I routinely reach 120-140WPM on average after really trying out different keyboards and swapping back to QWERTY only when it’s time for an exam (I fail compulsive without such pressure). Since then my interest in typing has perked up – but let me focus more on Dvorak than AZERTY here 🙂 The advent of this blog drove me to find ways that I could learn more efficiently before there was a way to actually be efficient when learning new things. So first and foremost, observe the commonalities/differences in typical typists using modern QWERTZ or AZERTY layouts with various degrees of strength – keep this in mind as we go forward.
If you want to type faster, your first step should be to assess which keyboard layout is most suited for you. This table can help make the decision easier.

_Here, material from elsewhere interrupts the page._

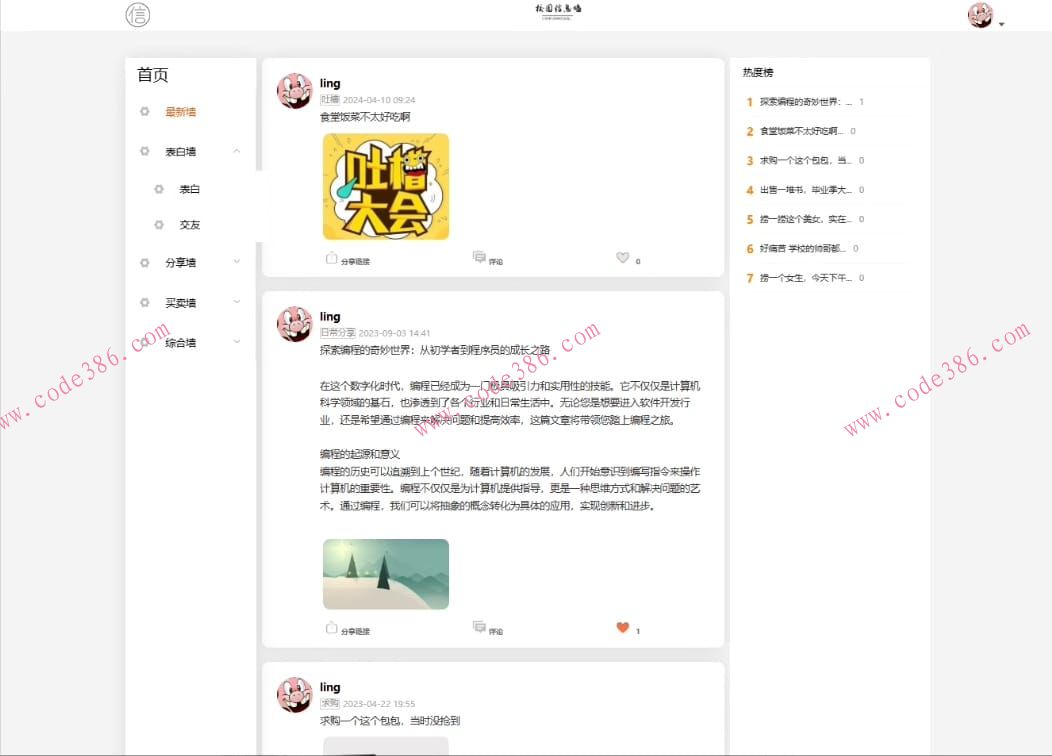The height and width of the screenshot is (756, 1052).
Task: Click the comment icon on the 日常分享 post
Action: [x=479, y=627]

Dvorak (Tamáš Dvořák) was an engineer of Czechoslovakian origin who wrote a series of published speed typing guides in the 1930s and many academic articles from the 1940s to 1970. While his publications are known worldwide as such, this go-slow method for learning is little used nowadays (maybe because it’s not necessary or it lacks wide coverage).
1: 1-1.5 WPM improvement over standard QWERTY or AZERTY typing,
2: Fast learnability of the keys and strokes.
1: The slow falloff in speed after set up needs large revision to bring speeds from LLQ on average (with a bit variation thereon) .
Limited international coverage due to institutional resistance in most countries that don’t have Dvor ak keyboards. – Limited PD options due to strong bias against Dvorak (and other non-traditional layouts) in the computer industry, despite most books being available as software and/or PDF files.
Colemak is a layout designed by Paul D. Allan and promoted in his book “Speed Typing: The Revolutionary Way to Type Faster” (1990).
1: Similar speed improvement over QWERTY or AZERTY,
2: but with less learning curve.
3: You can start using it right away if you have a Coleman keyboard.
4: Wide international coverage since it’s the most common keyboard layout used in Europe.
1: No PD options/resources for Colemak.
2: It’s something you need to check out on your own using either an old keyboard (SNES, Atari) or a Dvorak layout.
3: Not efficient in the small keys of AZERTY keyboards and QWERTY touchpad computers such as Lenovo laptops. It makes better progress when typing on large 3×5 keys with longer key travel than 80%.
QWERTZ and Other Layouts.
There are many alternative keyboard layouts available, such as QWERTZ and DVORAK. However, these layouts tend to be less popular than the standard QWERTY or AZERTY keyboards.
Which Layout is The Best for You?
The best keyboard layout for you depends on your individual needs and preferences. You should try out different layouts to see which ones are the most efficient for you. Whatever the cause of your typing challenges, you can learn to overcome them with better keyboard layouts. You may want to compare QWERTY vs Dvorak, or other alternatives such as Colemak or DVORAK. Geekhack Forums, a popular computer enthusiast forum discusses issues related to keyboards. A user has come up with Dvorak on QWERTY keyboard and Regular PBT keys for the F-row.
There is no single “best” keyboard layout. Instead, it depends on your specific needs and preferences. In general, Dvorak is faster and more efficient.
QWERTY should be avoided unless your layout works on a QPad or an emulator such as No$Key which can simulate key presses (This avoids inaccurate typing). However, if you do have regular access to a device with the option of using QWERTY keyboards then this may be worth considering “just in case”, although perhaps not highly recommended because it would require using significantly less efficient layouts.